I found several parts of this book particularly fascinating. The one that sticks out most in my mind at the moment is the part of the book that takes place in Mexico, after Forsythe has been jailed in a truly horrific Mexican prison. (Don't hurt me! I'm not revealing anything that's not on the book jacket!) I absolutely loved getting into Forsythe's mind here; he created movies with which to occupy his intellect so that he would not die both mentally and physically. He literally reconstructs wars and childhood events, creating "films" that allow him to survive the days when he is chained to the ground for 23 out of 24 hours.

Forsythe is an appealing character even when he is at his ugliest, and he can be ugly indeed. He's no hero, not really. He's capable of doing terrible things because they seem right to him at the time or even because he doesn't see an easy way out of them. But he's also got a conscience (even if it does seem a bit convenient) and a sense of honor that help balance the other side of him. And he's utterly hilarious. You'll find yourself snorting laughter at odd times.

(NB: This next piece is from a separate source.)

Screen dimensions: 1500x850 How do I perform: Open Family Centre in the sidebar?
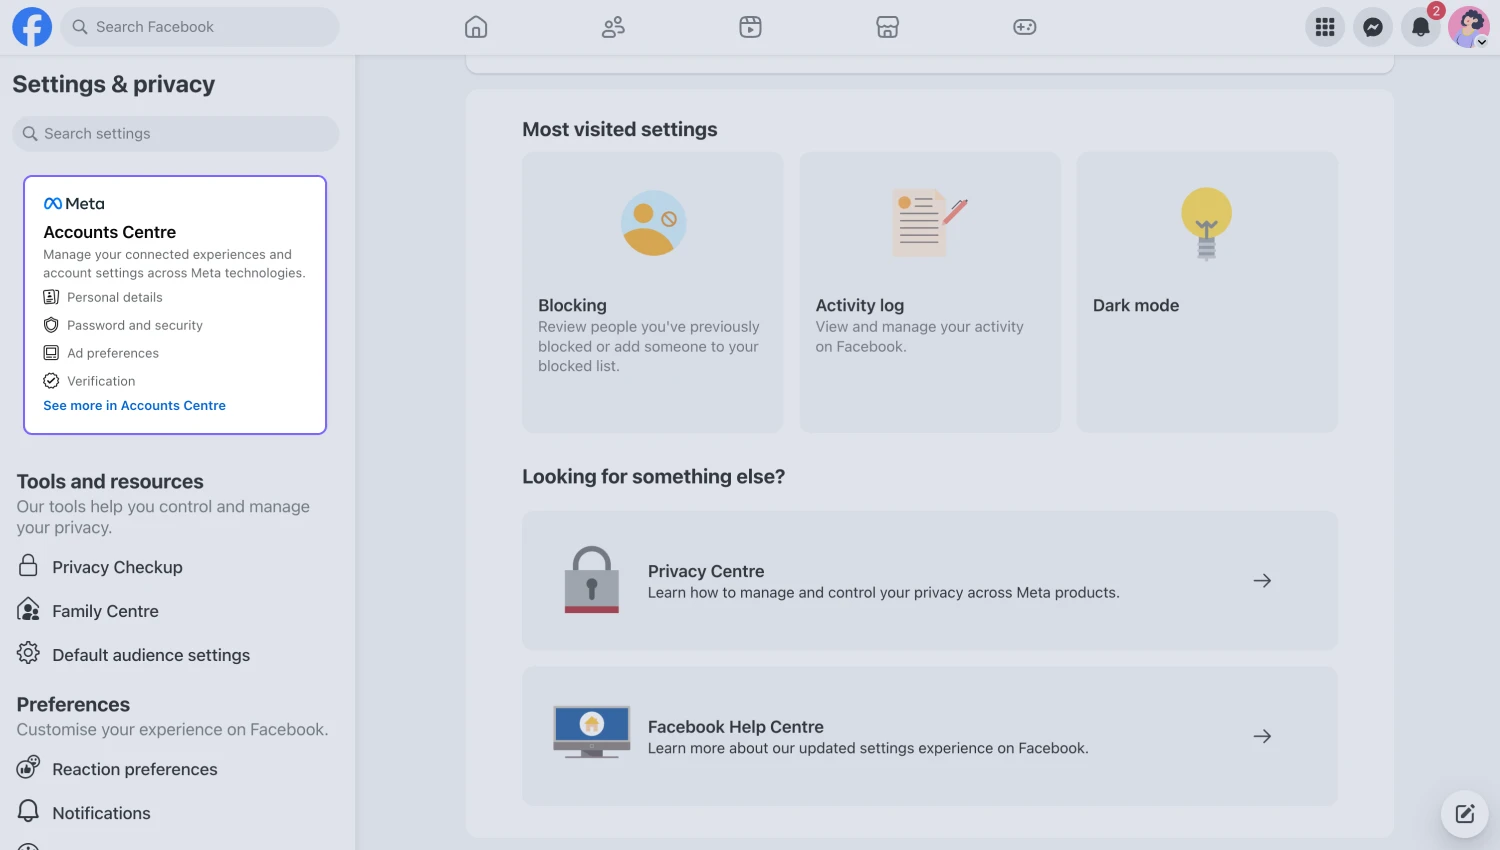(x=104, y=610)
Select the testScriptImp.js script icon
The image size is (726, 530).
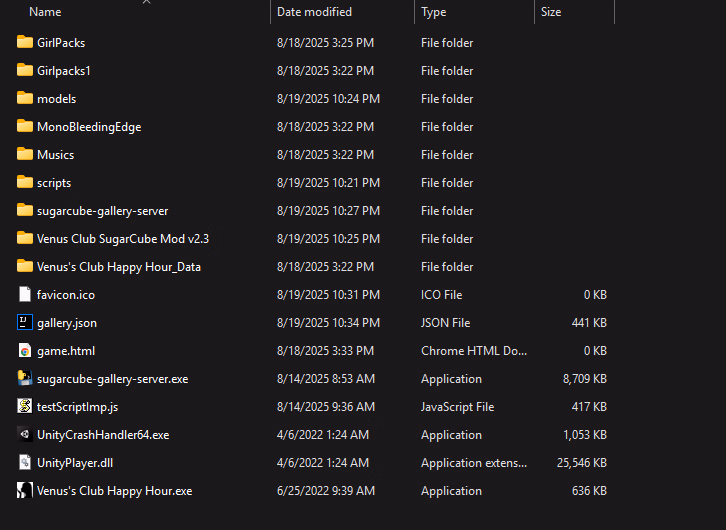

You'll love the view you get of a New York that isn't quite so obvious any longer. This is the New York that existed before different areas got "cleaned up" and the crime rate began to go down. It's a New York you'd be hard-pressed to want to live in. And Forsythe's circle of "friends" is one you'd never want for your own. Hell, you might not want Forsythe anywhere near you or anyone you loved. The man has serious issues.

All in all, this is a wonderful first novel in the series. I can't wait to read the other two.